[[ Data records, beginning ]]

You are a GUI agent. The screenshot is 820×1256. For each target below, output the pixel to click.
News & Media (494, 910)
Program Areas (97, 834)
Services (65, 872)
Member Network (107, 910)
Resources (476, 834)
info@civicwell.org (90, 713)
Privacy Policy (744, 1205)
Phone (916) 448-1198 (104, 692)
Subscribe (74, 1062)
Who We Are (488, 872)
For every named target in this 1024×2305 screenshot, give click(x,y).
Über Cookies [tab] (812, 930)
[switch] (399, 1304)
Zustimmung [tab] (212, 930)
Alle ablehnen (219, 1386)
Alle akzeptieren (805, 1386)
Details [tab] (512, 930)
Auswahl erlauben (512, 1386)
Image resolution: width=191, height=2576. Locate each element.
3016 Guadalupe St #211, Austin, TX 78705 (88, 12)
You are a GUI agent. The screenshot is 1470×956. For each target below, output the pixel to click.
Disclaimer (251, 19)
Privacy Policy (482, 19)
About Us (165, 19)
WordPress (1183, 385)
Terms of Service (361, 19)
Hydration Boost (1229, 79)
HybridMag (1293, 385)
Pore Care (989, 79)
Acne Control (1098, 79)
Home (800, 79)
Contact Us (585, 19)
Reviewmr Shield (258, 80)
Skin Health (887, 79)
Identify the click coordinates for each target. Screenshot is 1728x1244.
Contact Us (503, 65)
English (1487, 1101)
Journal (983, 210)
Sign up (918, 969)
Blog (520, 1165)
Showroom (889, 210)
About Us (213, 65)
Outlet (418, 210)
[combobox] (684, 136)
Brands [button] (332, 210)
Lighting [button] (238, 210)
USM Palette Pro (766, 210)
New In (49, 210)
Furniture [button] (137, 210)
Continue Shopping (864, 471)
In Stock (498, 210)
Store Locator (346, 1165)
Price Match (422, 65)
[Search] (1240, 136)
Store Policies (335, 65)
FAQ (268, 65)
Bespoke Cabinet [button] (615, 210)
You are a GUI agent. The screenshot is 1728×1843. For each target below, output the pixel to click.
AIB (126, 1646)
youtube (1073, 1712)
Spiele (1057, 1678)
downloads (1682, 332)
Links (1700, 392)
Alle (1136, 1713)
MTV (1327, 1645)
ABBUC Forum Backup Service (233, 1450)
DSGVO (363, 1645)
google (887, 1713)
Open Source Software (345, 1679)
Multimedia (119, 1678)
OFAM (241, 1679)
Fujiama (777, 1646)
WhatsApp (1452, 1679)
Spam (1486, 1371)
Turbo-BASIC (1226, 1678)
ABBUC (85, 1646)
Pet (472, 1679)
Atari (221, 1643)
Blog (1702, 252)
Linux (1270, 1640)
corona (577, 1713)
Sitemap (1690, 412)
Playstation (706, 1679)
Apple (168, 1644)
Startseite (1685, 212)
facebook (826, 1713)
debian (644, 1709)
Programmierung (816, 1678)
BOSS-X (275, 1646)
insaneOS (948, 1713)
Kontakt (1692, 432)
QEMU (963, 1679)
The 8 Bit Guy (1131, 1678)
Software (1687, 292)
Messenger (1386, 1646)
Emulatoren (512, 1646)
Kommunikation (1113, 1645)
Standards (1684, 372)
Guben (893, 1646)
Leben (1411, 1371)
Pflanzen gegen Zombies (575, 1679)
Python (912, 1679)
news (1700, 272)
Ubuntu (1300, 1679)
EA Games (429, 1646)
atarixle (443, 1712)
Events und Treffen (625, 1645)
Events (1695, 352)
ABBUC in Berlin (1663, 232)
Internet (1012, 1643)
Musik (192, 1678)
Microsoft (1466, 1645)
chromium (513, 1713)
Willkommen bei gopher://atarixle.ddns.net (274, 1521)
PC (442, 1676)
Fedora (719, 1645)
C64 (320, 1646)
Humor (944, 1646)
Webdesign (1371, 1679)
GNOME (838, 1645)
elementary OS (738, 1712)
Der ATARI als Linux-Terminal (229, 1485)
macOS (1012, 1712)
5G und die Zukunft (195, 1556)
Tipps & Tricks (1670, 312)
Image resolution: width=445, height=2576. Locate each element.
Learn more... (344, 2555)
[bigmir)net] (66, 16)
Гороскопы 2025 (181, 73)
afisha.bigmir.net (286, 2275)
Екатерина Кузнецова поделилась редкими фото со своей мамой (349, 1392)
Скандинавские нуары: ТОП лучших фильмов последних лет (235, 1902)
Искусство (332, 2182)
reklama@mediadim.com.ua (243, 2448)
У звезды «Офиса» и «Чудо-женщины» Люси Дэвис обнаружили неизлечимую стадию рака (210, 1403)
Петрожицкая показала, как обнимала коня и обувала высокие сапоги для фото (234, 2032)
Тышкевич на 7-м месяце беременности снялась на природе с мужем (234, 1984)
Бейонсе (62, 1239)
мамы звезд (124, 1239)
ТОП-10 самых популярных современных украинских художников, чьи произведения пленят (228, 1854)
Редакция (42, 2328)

[[ Data records, end ]]

> _Requirement_
Give back every entry, word for word.

> _Output below_
You are a GUI agent. The screenshot is 820×1256. For each target below, output the pixel to click.
News & Media (494, 910)
Program Areas (97, 834)
Services (65, 872)
Member Network (107, 910)
Resources (476, 834)
info@civicwell.org (90, 713)
Privacy Policy (744, 1205)
Phone (916) 448-1198 (104, 692)
Subscribe (74, 1062)
Who We Are (488, 872)
For every named target in this 1024×2305 screenshot, give click(x,y).
Über Cookies [tab] (812, 930)
[switch] (399, 1304)
Zustimmung [tab] (212, 930)
Alle ablehnen (219, 1386)
Alle akzeptieren (805, 1386)
Details [tab] (512, 930)
Auswahl erlauben (512, 1386)
Image resolution: width=191, height=2576. Locate each element.
3016 Guadalupe St #211, Austin, TX 78705 (88, 12)
You are a GUI agent. The screenshot is 1470×956. For each target below, output the pixel to click.
Disclaimer (251, 19)
Privacy Policy (482, 19)
About Us (165, 19)
WordPress (1183, 385)
Terms of Service (361, 19)
Hydration Boost (1229, 79)
HybridMag (1293, 385)
Pore Care (989, 79)
Acne Control (1098, 79)
Home (800, 79)
Contact Us (585, 19)
Reviewmr Shield (258, 80)
Skin Health (887, 79)
Identify the click coordinates for each target. Screenshot is 1728x1244.
Contact Us (503, 65)
English (1487, 1101)
Journal (983, 210)
Sign up (918, 969)
Blog (520, 1165)
Showroom (889, 210)
About Us (213, 65)
Outlet (418, 210)
[combobox] (684, 136)
Brands [button] (332, 210)
Lighting [button] (238, 210)
USM Palette Pro (766, 210)
New In (49, 210)
Furniture [button] (137, 210)
Continue Shopping (864, 471)
In Stock (498, 210)
Store Locator (346, 1165)
Price Match (422, 65)
[Search] (1240, 136)
Store Policies (335, 65)
FAQ (268, 65)
Bespoke Cabinet [button] (615, 210)
You are a GUI agent. The screenshot is 1728×1843. For each target below, output the pixel to click.
AIB (126, 1646)
youtube (1073, 1712)
Spiele (1057, 1678)
downloads (1682, 332)
Links (1700, 392)
Alle (1136, 1713)
MTV (1327, 1645)
ABBUC Forum Backup Service (233, 1450)
DSGVO (363, 1645)
google (887, 1713)
Open Source Software (345, 1679)
Multimedia (119, 1678)
OFAM (241, 1679)
Fujiama (777, 1646)
WhatsApp (1452, 1679)
Spam (1486, 1371)
Turbo-BASIC (1226, 1678)
ABBUC (85, 1646)
Pet (472, 1679)
Atari (221, 1643)
Blog (1702, 252)
Linux (1270, 1640)
corona (577, 1713)
Sitemap (1690, 412)
Playstation (706, 1679)
Apple (168, 1644)
Startseite (1685, 212)
facebook (826, 1713)
debian (644, 1709)
Programmierung (816, 1678)
BOSS-X (275, 1646)
insaneOS (948, 1713)
Kontakt (1692, 432)
QEMU (963, 1679)
The 8 Bit Guy (1131, 1678)
Software (1687, 292)
Messenger (1386, 1646)
Emulatoren (512, 1646)
Kommunikation (1113, 1645)
Standards (1684, 372)
Guben (893, 1646)
Leben (1411, 1371)
Pflanzen gegen Zombies (575, 1679)
Python (912, 1679)
news (1700, 272)
Ubuntu (1300, 1679)
EA Games (429, 1646)
atarixle (443, 1712)
Events und Treffen (625, 1645)
Events (1695, 352)
ABBUC in Berlin (1663, 232)
Internet (1012, 1643)
Musik (192, 1678)
Microsoft (1466, 1645)
chromium (513, 1713)
Willkommen bei gopher://atarixle.ddns.net (274, 1521)
PC (442, 1676)
Fedora (719, 1645)
C64 (320, 1646)
Humor (944, 1646)
Webdesign (1371, 1679)
GNOME (838, 1645)
elementary OS (738, 1712)
Der ATARI als Linux-Terminal (229, 1485)
macOS (1012, 1712)
5G und die Zukunft (195, 1556)
Tipps & Tricks (1670, 312)
Image resolution: width=445, height=2576. Locate each element.
Learn more... (344, 2555)
[bigmir)net] (66, 16)
Гороскопы 2025 (181, 73)
afisha.bigmir.net (286, 2275)
Екатерина Кузнецова поделилась редкими фото со своей мамой (349, 1392)
Скандинавские нуары: ТОП лучших фильмов последних лет (235, 1902)
Искусство (332, 2182)
reklama@mediadim.com.ua (243, 2448)
У звезды «Офиса» и «Чудо-женщины» Люси Дэвис обнаружили неизлечимую стадию рака (210, 1403)
Петрожицкая показала, как обнимала коня и обувала высокие сапоги для фото (234, 2032)
Тышкевич на 7-м месяце беременности снялась на природе с мужем (234, 1984)
Бейонсе (62, 1239)
мамы звезд (124, 1239)
ТОП-10 самых популярных современных украинских художников, чьи произведения пленят (228, 1854)
Редакция (42, 2328)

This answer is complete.